I wasn’t entirely sure what to expect from this novel but entered into it with cautious optimism. I love The Thirteenth Tale but was disappointed with her follow up Bellman and Black. While it was gorgeously written with lots of interesting historical detail, it lacked the same emotional intimacy as the previous one.
While Once Upon a River has a wide cast of characters, they are all easy to get invested in. It’s a slow build, and starts one evening in an old inn on the river. This inn’s appeal has always been its love stories, and the current inn owner’s husband is one of the best story tellers. This evening, however, the inn and its patron finds themselves in the middle of a story when a tall man bursts in with a dead young girl and collapses.

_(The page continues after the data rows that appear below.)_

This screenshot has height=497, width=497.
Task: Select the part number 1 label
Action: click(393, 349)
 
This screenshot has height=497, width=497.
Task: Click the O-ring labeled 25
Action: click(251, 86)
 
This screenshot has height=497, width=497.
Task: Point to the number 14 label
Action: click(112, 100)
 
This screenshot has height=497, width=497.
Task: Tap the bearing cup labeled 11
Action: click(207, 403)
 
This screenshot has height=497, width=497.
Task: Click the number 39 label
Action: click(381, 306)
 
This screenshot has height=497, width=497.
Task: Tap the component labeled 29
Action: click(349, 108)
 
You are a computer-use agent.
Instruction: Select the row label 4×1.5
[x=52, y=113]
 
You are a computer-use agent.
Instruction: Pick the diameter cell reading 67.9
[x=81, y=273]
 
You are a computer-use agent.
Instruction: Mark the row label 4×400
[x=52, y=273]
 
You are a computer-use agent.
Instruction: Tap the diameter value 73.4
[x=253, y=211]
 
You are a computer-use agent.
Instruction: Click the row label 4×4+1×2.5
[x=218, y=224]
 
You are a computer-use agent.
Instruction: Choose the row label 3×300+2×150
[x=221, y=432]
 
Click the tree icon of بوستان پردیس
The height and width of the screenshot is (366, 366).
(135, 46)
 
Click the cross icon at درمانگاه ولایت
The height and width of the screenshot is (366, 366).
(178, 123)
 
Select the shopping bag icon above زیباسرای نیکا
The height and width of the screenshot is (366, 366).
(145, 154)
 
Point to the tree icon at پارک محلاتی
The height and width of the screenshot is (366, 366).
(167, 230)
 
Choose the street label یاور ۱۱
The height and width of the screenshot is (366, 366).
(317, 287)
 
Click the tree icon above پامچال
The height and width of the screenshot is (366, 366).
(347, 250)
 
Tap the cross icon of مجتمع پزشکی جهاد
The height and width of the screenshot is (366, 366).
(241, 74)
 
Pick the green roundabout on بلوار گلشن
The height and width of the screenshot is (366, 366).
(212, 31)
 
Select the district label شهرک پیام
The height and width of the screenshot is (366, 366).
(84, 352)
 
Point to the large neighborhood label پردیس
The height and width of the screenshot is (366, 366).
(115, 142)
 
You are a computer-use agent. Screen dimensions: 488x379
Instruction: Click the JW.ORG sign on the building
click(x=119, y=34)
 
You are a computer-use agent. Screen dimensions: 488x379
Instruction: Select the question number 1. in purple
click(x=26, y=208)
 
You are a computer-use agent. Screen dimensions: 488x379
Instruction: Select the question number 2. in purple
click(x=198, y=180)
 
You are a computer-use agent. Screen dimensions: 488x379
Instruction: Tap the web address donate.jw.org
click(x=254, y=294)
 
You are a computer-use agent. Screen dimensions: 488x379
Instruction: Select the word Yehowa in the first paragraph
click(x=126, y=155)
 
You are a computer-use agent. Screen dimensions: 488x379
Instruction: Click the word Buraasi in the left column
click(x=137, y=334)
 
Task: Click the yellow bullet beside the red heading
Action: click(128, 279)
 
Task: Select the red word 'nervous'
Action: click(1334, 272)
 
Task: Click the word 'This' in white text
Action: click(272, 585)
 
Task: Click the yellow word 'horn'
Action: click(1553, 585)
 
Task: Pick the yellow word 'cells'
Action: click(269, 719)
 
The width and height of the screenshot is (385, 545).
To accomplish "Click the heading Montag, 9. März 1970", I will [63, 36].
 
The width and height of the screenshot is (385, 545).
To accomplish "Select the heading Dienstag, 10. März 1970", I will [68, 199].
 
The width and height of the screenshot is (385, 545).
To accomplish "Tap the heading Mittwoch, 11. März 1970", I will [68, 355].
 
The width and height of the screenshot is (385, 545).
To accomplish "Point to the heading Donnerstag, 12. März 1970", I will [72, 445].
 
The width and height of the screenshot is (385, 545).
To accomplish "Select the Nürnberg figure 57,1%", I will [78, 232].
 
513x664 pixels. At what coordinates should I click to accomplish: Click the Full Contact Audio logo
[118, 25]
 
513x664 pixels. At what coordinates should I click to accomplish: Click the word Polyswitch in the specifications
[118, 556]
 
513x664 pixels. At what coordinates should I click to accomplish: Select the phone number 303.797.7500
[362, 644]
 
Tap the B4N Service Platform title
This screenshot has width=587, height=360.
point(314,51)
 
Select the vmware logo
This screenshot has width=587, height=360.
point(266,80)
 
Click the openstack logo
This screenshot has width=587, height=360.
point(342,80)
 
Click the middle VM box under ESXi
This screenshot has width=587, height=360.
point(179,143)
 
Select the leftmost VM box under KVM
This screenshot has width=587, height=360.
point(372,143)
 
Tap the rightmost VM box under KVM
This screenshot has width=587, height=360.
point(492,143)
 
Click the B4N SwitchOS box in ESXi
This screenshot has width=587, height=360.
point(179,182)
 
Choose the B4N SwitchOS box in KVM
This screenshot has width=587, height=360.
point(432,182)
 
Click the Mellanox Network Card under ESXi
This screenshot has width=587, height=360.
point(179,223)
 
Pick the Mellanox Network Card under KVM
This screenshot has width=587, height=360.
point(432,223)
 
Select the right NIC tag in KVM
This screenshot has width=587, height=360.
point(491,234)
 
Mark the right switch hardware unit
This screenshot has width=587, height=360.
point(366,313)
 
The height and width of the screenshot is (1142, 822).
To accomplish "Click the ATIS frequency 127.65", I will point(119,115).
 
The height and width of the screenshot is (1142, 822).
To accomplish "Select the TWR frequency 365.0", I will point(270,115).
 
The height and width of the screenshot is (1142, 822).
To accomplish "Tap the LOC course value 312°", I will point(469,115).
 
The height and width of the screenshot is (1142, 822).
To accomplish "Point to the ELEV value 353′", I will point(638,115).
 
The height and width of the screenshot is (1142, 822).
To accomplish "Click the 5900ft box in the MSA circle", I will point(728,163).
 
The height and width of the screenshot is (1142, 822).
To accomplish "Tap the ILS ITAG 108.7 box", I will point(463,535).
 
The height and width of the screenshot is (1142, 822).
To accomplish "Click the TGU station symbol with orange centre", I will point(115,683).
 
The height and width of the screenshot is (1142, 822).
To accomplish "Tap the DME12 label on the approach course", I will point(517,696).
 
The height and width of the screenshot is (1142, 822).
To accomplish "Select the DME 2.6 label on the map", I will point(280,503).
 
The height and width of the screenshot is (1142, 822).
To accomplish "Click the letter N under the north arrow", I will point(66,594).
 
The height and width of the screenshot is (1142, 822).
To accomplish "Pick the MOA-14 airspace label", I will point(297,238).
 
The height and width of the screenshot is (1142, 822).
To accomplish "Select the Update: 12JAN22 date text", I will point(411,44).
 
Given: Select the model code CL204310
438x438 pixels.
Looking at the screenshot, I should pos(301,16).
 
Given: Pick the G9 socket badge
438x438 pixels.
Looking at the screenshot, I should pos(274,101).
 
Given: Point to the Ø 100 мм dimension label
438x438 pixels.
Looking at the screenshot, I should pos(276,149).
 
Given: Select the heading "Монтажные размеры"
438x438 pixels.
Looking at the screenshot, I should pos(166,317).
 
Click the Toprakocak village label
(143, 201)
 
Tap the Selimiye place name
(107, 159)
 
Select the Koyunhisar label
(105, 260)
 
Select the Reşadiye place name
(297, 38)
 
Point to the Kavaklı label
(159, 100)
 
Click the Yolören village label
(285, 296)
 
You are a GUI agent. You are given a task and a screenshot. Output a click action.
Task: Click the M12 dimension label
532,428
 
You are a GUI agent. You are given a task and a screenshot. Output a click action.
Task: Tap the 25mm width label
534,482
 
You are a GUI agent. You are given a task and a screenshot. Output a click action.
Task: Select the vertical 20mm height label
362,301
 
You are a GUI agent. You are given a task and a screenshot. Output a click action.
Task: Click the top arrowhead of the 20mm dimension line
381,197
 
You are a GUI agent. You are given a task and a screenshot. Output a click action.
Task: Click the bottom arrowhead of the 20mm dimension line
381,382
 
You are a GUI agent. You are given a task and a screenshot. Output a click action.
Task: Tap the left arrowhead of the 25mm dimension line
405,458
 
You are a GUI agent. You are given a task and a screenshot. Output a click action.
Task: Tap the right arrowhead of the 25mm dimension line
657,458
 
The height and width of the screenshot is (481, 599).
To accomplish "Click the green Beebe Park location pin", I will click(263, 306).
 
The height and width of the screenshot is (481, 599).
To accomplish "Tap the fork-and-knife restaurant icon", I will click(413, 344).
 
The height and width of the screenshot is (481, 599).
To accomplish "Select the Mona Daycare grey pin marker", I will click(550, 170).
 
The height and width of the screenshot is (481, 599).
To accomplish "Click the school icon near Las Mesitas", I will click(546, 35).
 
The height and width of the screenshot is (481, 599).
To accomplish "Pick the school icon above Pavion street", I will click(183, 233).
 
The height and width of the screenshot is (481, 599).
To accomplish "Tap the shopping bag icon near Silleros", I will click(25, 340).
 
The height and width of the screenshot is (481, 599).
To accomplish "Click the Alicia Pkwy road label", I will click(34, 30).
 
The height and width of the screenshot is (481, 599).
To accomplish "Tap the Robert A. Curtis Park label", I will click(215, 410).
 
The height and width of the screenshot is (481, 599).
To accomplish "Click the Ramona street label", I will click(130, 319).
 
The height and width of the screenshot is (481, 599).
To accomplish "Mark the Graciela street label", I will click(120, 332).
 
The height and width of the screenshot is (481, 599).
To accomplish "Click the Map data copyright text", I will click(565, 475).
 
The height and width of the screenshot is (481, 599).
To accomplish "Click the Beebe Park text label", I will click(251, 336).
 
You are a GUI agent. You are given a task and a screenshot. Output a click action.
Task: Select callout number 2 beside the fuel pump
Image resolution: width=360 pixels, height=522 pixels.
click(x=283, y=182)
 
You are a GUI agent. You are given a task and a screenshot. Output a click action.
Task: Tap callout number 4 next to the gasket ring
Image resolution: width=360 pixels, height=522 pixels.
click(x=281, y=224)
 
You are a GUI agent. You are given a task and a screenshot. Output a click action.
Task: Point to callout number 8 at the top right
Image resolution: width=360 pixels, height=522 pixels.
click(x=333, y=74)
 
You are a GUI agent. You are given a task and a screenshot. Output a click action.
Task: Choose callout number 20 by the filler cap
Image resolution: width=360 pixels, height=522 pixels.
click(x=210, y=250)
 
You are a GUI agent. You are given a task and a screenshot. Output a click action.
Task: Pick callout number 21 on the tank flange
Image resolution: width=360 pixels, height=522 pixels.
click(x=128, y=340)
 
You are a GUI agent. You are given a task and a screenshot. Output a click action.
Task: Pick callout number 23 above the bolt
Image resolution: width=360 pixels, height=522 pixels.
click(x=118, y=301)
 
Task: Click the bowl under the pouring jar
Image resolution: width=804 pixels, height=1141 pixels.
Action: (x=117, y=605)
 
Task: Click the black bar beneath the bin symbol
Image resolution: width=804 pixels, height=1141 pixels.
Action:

When the town midwife/nurse comes to help the wounded man, she also checks on the child’s body and discovers that the girl is alive. Of course, this sparks stories of the miracle of the girl who died and lived again. Unfortunately, she doesn’t speak so it’s hard to tell where she actually came from. Two potential candidates quickly make themselves heard: the Vaughans, a well to do local family, whose daughter Amelia was kidnapped two years before, and Robin Armstrong, a man in his 20s, whose estranged wife recently died and whose daughter is missing. A third woman believes the girl is her baby sister, but she doesn’t make a public claim, knowing how little she has to offer.
As the novel progresses, Setterfield dives into the back stories of these people and their families with Rita, the mid-wife and Daunt, the man that brought the girl in, being the anchoring points of the story. My favorite character by far was Robert Armstrong, Robin’s father, a gentle giant with an incredibly open heart and capacity for caring.
I liked how Setterfield would add details with each chapter rather than revealing everything at once, creating small surprises and traits that went against expectations. I also enjoyed Setterfield’s focus on stories (which is another thing I liked about The Thirteenth Tale), and how they were as important a concept of the novel as the plot and characters. The river, too, is used as both a framing device and provides much of the atmosphere. There is definitely a hint of magical realism in the story, which adds to the mood but the novel also provides scientific explanations for many of the actions so it can be interpreted in whichever way the reader prefers.